DESCRIPTION OF THE TASK: Convert the lines below into a Markdown table with two columns, No. and Text. Number each row in order and leave out blank lines.
==== INPUT DATA ====
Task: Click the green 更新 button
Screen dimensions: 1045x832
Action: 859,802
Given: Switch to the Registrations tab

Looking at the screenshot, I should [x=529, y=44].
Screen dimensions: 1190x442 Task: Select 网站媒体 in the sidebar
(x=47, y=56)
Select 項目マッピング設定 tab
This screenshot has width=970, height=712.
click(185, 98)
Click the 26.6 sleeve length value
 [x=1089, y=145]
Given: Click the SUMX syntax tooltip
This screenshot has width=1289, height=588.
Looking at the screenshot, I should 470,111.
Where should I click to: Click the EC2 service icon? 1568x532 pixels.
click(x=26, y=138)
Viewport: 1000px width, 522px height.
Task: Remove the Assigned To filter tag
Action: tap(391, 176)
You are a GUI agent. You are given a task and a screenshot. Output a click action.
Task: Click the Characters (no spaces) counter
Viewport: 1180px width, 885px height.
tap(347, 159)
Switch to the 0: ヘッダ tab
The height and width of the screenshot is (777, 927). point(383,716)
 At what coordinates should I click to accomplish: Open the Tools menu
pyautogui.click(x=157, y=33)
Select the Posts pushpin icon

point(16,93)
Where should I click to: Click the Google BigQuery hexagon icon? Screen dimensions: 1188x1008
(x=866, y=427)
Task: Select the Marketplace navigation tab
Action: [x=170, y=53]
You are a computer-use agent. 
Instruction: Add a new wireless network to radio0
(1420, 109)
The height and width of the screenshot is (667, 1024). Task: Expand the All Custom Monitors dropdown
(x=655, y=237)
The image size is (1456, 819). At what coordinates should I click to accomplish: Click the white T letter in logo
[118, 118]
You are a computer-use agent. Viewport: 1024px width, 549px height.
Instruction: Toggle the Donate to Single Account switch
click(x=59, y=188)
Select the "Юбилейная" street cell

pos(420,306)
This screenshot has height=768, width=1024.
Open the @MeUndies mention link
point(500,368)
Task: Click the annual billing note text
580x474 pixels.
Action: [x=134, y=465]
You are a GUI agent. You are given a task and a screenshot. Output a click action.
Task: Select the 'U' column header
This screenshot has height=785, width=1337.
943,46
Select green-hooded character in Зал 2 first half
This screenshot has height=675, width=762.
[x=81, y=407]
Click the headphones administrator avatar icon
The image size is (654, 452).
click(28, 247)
====
FULL RESPONSE:
| No. | Text |
|---|---|
| 1 | Task: Click the green 更新 button |
| 2 | Screen dimensions: 1045x832 |
| 3 | Action: 859,802 |
| 4 | Given: Switch to the Registrations tab |
| 5 | Looking at the screenshot, I should [x=529, y=44]. |
| 6 | Screen dimensions: 1190x442 Task: Select 网站媒体 in the sidebar |
| 7 | (x=47, y=56) |
| 8 | Select 項目マッピング設定 tab |
| 9 | This screenshot has width=970, height=712. |
| 10 | click(185, 98) |
| 11 | Click the 26.6 sleeve length value |
| 12 |  [x=1089, y=145] |
| 13 | Given: Click the SUMX syntax tooltip |
| 14 | This screenshot has width=1289, height=588. |
| 15 | Looking at the screenshot, I should 470,111. |
| 16 | Where should I click to: Click the EC2 service icon? 1568x532 pixels. |
| 17 | click(x=26, y=138) |
| 18 | Viewport: 1000px width, 522px height. |
| 19 | Task: Remove the Assigned To filter tag |
| 20 | Action: tap(391, 176) |
| 21 | You are a GUI agent. You are given a task and a screenshot. Output a click action. |
| 22 | Task: Click the Characters (no spaces) counter |
| 23 | Viewport: 1180px width, 885px height. |
| 24 | tap(347, 159) |
| 25 | Switch to the 0: ヘッダ tab |
| 26 | The height and width of the screenshot is (777, 927). point(383,716) |
| 27 |  At what coordinates should I click to accomplish: Open the Tools menu |
| 28 | pyautogui.click(x=157, y=33) |
| 29 | Select the Posts pushpin icon |
| 30 | point(16,93) |
| 31 | Where should I click to: Click the Google BigQuery hexagon icon? Screen dimensions: 1188x1008 |
| 32 | (x=866, y=427) |
| 33 | Task: Select the Marketplace navigation tab |
| 34 | Action: [x=170, y=53] |
| 35 | You are a computer-use agent.  |
| 36 | Instruction: Add a new wireless network to radio0 |
| 37 | (1420, 109) |
| 38 | The height and width of the screenshot is (667, 1024). Task: Expand the All Custom Monitors dropdown |
| 39 | (x=655, y=237) |
| 40 | The image size is (1456, 819). At what coordinates should I click to accomplish: Click the white T letter in logo |
| 41 | [118, 118] |
| 42 | You are a computer-use agent. Viewport: 1024px width, 549px height. |
| 43 | Instruction: Toggle the Donate to Single Account switch |
| 44 | click(x=59, y=188) |
| 45 | Select the "Юбилейная" street cell |
| 46 | pos(420,306) |
| 47 | This screenshot has height=768, width=1024. |
| 48 | Open the @MeUndies mention link |
| 49 | point(500,368) |
| 50 | Task: Click the annual billing note text |
| 51 | 580x474 pixels. |
| 52 | Action: [x=134, y=465] |
| 53 | You are a GUI agent. You are given a task and a screenshot. Output a click action. |
| 54 | Task: Select the 'U' column header |
| 55 | This screenshot has height=785, width=1337. |
| 56 | 943,46 |
| 57 | Select green-hooded character in Зал 2 first half |
| 58 | This screenshot has height=675, width=762. |
| 59 | [x=81, y=407] |
| 60 | Click the headphones administrator avatar icon |
| 61 | The image size is (654, 452). |
| 62 | click(28, 247) |